As I was looking to see if we had anymore hard iced teas, I just realized yesterday that our basement has so many alcoholic drinks on display in front of useless boxed mirrors against the wall; that is, we have so many choices for me to choose from when experimenting with alcohol. Some wine, some whiskey, some rum, some vodka, some Heinekens, and some hard iced tea, which I had run toward in the afternoon.
After I was finished with the hard iced tea, and loving the shape of the bottle, I decided to make a mixed drink with the coconut rum Ate Sherry brought home one night after hanging out with her friends. There were some still left over. I mixed it with sunny delight (which I was surprised to find in our fridge, as we rarely have orange juice in the house since it scares my parents’ arthritis. I’m guessing Ate Sherry also brought that home as left over when she was hanging out with her friends). I poured the equivalent of a shot and a little more (I think) into the empty hard iced tea bottle and about less than a cup of sunny d.
It tasted like there was hardly any alcohol in it. Consider it downed within minutes. There wasn’t much left in the coconut rum bottle, so I poured the rest of it (which actually turned out to be a little bit more than the first helping) into my now again empty bottle, and added the same amount of sunny d that I did last time.

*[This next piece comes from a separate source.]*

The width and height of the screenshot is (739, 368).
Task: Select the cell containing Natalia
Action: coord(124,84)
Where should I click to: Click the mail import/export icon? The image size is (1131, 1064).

When I sat back down in the lazy chair, my book in hand and sunlight pouring through the storm door of our sala, I took a gulp of my drink. Now there’s the metallic taste that I missed the first time! This one took me longer to finish as I was more engrossed in my book, which had begun to intrigue me; the memoirist told of the time she woke up, totally naked next to a sleeping naked guy, in a fraternity house after a night of heavy drinking.

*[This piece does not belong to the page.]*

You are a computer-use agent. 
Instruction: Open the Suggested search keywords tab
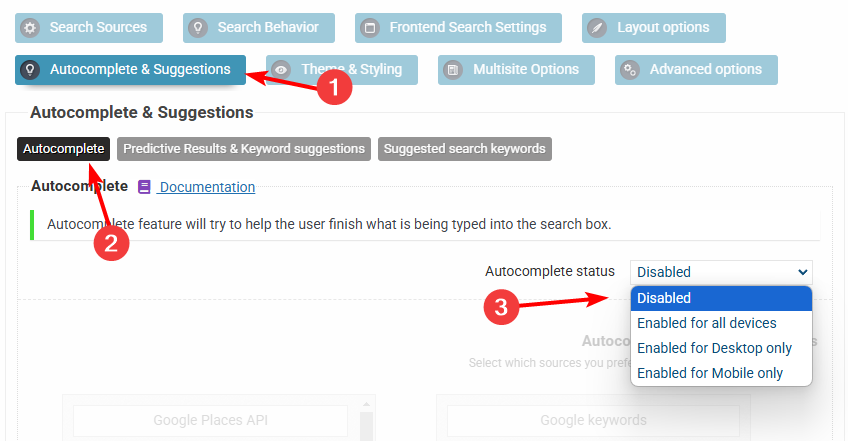[x=465, y=149]
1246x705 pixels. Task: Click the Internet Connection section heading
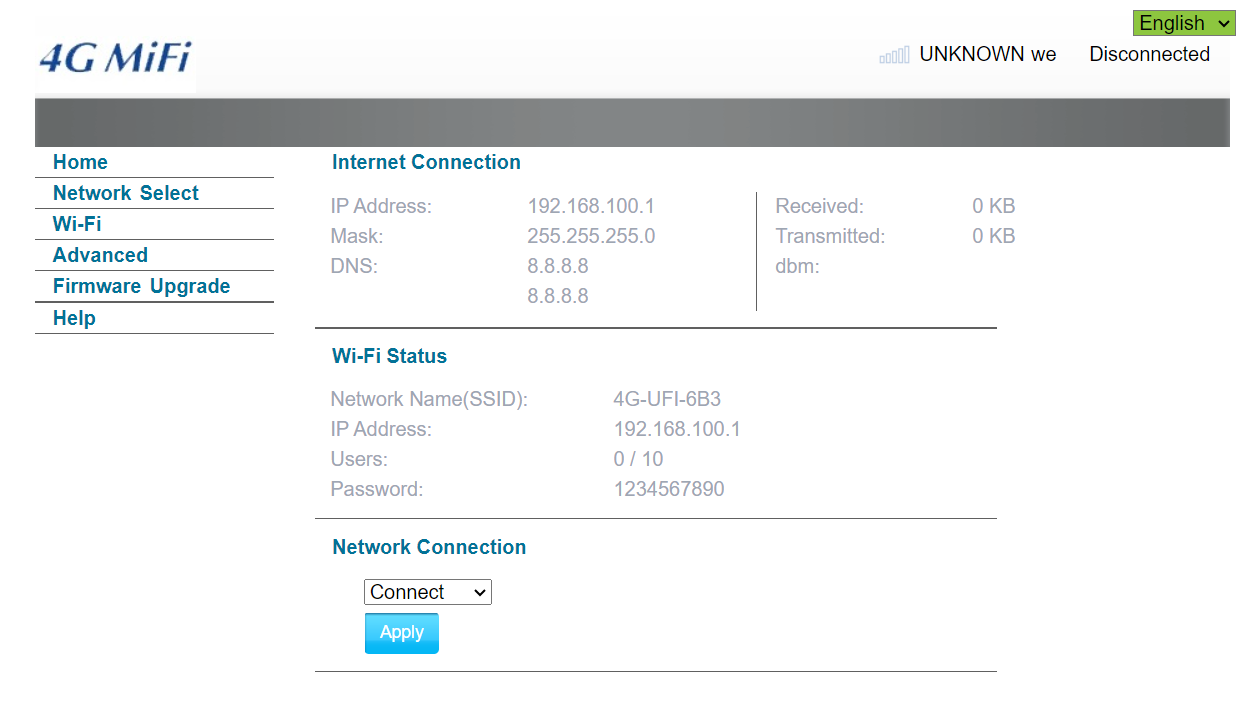(x=426, y=162)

At around 8-ish, I make myself some dinner: left overs from the Filipino restaurant my mom and I went to for lunch that day. Actually that restaurant was on Portion Rd. Yup, we visited Ate Ila’s old house while we were in the neighborhood. I ate my dinner with my book.
Afterward I continued experimenting with alcohol. I went downstairs again and scoured the bottles on the wall. They looked like men with huge egos. Either that or they looked like majestic pyramids that only seem to put me in awe – not because of how they look like, but because of how long they can last against the prodding of time. I do some math: these bottles have been here for more than twenty years now.

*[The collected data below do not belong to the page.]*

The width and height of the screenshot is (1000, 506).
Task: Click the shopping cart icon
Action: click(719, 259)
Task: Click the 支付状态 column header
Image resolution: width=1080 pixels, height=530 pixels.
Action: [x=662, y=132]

Because the other ones smelled ridiculously bad (though my opinion of this may change as I drink more in the future), I chose Smirnoff, which I’ve tried once with Kuya and Liz. I poured a little more than a shot into my now empty bottle yet again, and when I get back upstairs, I add the sunny d. Yes, everything I drink will be mixed with this because we don’t have anything else to mix it with. When I sip it, I can taste the alcohol almost immediately. There’s no hiding it anywhere in the drink. Not only that, it tastes sweeter than the rum and sunny d because there was the added flavor of apple that the Smirnoff contributed.
Throughout the night, I repeat the Smirnoff and sunny d three times . . . I think. I kind of lost track by the time it was midnight. By that time, I was only buzzed. I think it was because I spread the drinks throughout the day, starting at around 4ish in the afternoon, and because I kept pigging out eating whatever snacks were around the house. In any case, I wasn’t going for drunk. I was only experimenting.
Today I continued with that experiment, but I didn’t get too far. I had to stop because my dad had suddenly decided to come home from a novena to play majong with my Lolo, Tito Monte, Tita Celia and Tito Albert – relatives on my dad’s side of the family.
Still, the idea of experimenting is securely planted in my head. I can’t wait for the summertime so I can experiment more freely. In the summer, I plan on taking little sips of the many different kinds of drinks we have downstairs. I’ll try mixing them with different juices to see which combo tastes the best.